> **Objective**: Recast the items below as a numbered list, starting at their first line and ending at the line that contains "This screenshot has height=682, width=1091.", and omit any blank lines.

*** Stored records

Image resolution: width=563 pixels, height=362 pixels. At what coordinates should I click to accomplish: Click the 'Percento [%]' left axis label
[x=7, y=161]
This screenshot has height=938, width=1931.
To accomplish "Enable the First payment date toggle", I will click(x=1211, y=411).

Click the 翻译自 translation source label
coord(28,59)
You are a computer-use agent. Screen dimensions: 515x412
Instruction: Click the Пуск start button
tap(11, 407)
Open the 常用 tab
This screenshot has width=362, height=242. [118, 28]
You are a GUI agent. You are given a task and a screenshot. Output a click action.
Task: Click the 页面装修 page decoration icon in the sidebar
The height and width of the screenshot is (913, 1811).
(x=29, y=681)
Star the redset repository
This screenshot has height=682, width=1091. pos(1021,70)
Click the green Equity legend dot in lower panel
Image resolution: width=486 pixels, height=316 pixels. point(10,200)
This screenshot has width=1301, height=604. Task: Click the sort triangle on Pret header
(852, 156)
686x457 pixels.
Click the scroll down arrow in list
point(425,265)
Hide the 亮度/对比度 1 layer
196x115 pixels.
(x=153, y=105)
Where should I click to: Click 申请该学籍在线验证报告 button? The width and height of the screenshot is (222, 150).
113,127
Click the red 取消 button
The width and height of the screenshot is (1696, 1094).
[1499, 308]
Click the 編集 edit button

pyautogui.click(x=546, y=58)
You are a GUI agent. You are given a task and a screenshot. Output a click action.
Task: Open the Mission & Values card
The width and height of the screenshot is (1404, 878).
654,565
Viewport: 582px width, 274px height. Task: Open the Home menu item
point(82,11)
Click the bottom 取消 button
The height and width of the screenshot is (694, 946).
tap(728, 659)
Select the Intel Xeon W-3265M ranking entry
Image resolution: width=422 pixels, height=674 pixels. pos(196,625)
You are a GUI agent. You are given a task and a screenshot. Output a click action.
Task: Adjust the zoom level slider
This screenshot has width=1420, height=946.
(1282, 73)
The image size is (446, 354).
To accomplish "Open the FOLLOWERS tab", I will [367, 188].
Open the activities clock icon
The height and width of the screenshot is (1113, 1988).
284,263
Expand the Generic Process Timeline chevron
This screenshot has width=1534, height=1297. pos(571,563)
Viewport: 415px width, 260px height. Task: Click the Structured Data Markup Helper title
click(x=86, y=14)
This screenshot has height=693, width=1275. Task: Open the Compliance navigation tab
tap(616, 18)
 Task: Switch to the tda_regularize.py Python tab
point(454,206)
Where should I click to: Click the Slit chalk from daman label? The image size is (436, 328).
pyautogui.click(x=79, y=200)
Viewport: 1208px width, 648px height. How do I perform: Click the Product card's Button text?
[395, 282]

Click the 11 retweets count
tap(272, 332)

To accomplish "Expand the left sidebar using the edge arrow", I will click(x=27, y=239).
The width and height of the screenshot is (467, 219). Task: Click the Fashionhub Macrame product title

******

> **Result of the task**:
1. Image resolution: width=563 pixels, height=362 pixels. At what coordinates should I click to accomplish: Click the 'Percento [%]' left axis label
2. [x=7, y=161]
3. This screenshot has height=938, width=1931.
4. To accomplish "Enable the First payment date toggle", I will click(x=1211, y=411).
5. Click the 翻译自 translation source label
6. coord(28,59)
7. You are a computer-use agent. Screen dimensions: 515x412
8. Instruction: Click the Пуск start button
9. tap(11, 407)
10. Open the 常用 tab
11. This screenshot has width=362, height=242. [118, 28]
12. You are a GUI agent. You are given a task and a screenshot. Output a click action.
13. Task: Click the 页面装修 page decoration icon in the sidebar
14. The height and width of the screenshot is (913, 1811).
15. (x=29, y=681)
16. Star the redset repository
17. This screenshot has height=682, width=1091. pos(1021,70)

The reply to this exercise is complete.